Natalia Levchenkova (Наталья Викторовна Левченкова, Natalia Levcencova; born in Smolensk on ) is a Moldovan athlete who competes in biathlon. She was born in Soviet Union, and represented Russia early in her career. She competed in the 2006 and 2010 Winter Olympics for Moldova. She also served as the flag bearer for Moldova during the opening and closing ceremonies during the 2006 Winter Olympics. Her best performance was eighth in the individual event at the 2006 Winter Games. She has also won a gold in the Biathlon European Championships in 2008, a silver in the IBU Cup event in 2008, and five medals including a gold and a silver in the Summer Biathlon World Championships.

== Early life ==
Natalia Viktorovna Levchenkova was born on 30 July 1977 in Smolensk, Smolensk Oblast, Soviet Union.

== Career ==
Levchenkova started competing in biathlon events for Russia in the Biathlon Junior World Championships in 1997. In the Biathlon Junior World Championships 1997, she won two bronze medals in the 12.5 km individual and 7.5 km relay events. In the 1999 Summer Biathlon World Championships held in Minsk, she won three medals including a gold in the relay event, and a silver and bronze in the individual events. She made her debut at the Biathlon World Cup in 2003.

In 2006, Levchenkova was named to the Moldovan team for the 2006 Winter Olympics. She competed in four individual events in biathlon. She also served as the flag bearer for Moldova during the opening and closing ceremonies. She achieved her best performance in the women's individual event. She completed the course in just over 43 minutes and one second, and finished about two and half minutes behind the gold medal winner Svetlana Ishmuratova. In the 2006 Games, she also finished 21st in the mass start, 41st in the sprint and 23rd in the pursuit.

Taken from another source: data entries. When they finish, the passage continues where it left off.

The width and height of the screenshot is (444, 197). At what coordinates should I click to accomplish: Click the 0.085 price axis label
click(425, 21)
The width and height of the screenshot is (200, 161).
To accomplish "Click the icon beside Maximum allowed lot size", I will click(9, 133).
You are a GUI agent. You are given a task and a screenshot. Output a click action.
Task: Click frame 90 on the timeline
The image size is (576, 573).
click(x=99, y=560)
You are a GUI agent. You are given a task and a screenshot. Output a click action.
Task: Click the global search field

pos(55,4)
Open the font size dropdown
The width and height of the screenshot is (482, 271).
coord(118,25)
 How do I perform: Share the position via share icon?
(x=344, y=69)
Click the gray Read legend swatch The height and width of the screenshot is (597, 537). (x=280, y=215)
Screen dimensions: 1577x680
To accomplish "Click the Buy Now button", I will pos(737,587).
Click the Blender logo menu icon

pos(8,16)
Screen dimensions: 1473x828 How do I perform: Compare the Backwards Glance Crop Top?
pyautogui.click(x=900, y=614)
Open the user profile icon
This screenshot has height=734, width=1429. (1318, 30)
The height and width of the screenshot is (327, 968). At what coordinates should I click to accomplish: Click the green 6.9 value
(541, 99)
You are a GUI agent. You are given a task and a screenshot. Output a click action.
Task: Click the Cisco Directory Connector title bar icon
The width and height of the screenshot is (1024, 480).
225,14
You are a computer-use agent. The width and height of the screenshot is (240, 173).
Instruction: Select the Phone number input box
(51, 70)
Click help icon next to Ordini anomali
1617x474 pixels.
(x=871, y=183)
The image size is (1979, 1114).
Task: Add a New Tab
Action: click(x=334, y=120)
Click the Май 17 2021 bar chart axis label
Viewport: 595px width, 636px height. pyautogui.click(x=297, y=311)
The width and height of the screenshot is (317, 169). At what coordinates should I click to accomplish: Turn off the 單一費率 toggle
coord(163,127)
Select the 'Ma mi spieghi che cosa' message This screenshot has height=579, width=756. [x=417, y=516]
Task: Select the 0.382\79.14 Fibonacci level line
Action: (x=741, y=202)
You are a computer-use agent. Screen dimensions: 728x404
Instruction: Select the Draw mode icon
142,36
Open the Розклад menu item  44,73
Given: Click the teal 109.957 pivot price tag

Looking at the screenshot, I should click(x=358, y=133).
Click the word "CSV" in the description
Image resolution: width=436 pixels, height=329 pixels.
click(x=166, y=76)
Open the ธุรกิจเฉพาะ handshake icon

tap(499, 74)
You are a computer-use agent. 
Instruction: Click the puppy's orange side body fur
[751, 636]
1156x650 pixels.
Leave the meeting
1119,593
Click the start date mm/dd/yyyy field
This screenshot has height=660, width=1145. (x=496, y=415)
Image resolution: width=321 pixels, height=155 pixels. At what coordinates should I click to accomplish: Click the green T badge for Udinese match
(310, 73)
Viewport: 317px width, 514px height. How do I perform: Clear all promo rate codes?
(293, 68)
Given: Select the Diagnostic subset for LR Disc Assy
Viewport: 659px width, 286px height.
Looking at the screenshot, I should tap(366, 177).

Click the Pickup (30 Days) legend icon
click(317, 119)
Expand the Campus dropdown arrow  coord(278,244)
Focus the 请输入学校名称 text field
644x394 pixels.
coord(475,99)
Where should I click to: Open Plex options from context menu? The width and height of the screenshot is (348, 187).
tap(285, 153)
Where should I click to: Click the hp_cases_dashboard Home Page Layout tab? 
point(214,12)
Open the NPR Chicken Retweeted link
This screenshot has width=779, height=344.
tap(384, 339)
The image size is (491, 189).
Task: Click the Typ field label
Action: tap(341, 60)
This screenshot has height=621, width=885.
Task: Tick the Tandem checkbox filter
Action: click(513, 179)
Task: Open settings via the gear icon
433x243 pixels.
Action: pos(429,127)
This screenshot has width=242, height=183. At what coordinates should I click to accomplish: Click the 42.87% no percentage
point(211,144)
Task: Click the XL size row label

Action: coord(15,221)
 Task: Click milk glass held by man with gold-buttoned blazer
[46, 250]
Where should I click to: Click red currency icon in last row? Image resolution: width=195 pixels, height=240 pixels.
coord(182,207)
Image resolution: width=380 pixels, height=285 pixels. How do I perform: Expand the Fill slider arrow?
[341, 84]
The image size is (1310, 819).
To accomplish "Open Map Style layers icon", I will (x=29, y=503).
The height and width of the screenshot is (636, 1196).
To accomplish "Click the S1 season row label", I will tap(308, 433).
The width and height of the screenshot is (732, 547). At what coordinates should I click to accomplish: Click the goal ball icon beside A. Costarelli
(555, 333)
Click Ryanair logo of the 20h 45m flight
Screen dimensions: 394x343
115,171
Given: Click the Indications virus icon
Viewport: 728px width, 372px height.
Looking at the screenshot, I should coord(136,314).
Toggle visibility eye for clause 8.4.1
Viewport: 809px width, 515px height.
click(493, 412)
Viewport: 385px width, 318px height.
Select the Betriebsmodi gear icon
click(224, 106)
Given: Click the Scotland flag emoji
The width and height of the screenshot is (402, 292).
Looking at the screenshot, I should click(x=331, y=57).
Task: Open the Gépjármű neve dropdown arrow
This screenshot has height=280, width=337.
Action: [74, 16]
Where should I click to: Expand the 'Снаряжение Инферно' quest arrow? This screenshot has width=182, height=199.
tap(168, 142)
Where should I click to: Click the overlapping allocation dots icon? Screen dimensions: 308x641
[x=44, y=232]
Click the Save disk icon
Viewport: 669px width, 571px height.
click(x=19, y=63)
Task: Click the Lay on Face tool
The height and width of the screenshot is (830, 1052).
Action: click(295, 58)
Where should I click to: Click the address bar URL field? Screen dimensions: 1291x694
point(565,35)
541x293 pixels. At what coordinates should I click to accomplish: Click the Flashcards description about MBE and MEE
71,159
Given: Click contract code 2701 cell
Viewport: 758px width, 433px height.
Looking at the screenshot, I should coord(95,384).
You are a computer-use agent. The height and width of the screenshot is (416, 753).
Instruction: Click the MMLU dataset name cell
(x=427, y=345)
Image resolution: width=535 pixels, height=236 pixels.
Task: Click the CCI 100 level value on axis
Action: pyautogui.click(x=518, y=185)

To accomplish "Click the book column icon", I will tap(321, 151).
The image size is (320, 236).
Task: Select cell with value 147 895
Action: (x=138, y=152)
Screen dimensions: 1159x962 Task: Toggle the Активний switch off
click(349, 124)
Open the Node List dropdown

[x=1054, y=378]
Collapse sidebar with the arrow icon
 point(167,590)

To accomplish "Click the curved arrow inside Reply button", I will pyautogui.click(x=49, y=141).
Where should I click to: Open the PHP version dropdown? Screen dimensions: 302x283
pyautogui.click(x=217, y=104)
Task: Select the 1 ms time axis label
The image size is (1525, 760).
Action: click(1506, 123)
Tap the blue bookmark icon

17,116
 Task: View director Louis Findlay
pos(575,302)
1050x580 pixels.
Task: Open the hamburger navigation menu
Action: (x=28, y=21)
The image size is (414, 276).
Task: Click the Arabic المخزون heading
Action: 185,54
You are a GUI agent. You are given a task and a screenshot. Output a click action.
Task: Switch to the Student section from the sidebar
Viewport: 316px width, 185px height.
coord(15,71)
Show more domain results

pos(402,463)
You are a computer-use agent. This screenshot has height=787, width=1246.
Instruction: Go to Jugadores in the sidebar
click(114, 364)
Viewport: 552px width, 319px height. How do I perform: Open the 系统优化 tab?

In February 2008, Levchenkova won her first and only gold medal in the 15 km individual event at the Biathlon European Championships event held at Nove Mesto in Czech Republic. She finished almost a minute ahead of the silver medalist Kjersti Isaksen. In November of the same year, she won a silver medal in the IBU Cup event held in Idre in Sweden. In the 7.5 km sprint race, she finished almost 22 seconds behind the winner Eva Tofalvi in second place.

Levchenkova won a bronze medal in each of the Summer Biathlon World Championships in 2008 and 2009. In 2010, Levchenkova was named to the Moldovan team for the second consecutive Olympics. She competed in three individual events in biathlon at the Olympics. She also finished 53rd in the sprint, 56th in the pursuit and 37th in the individual.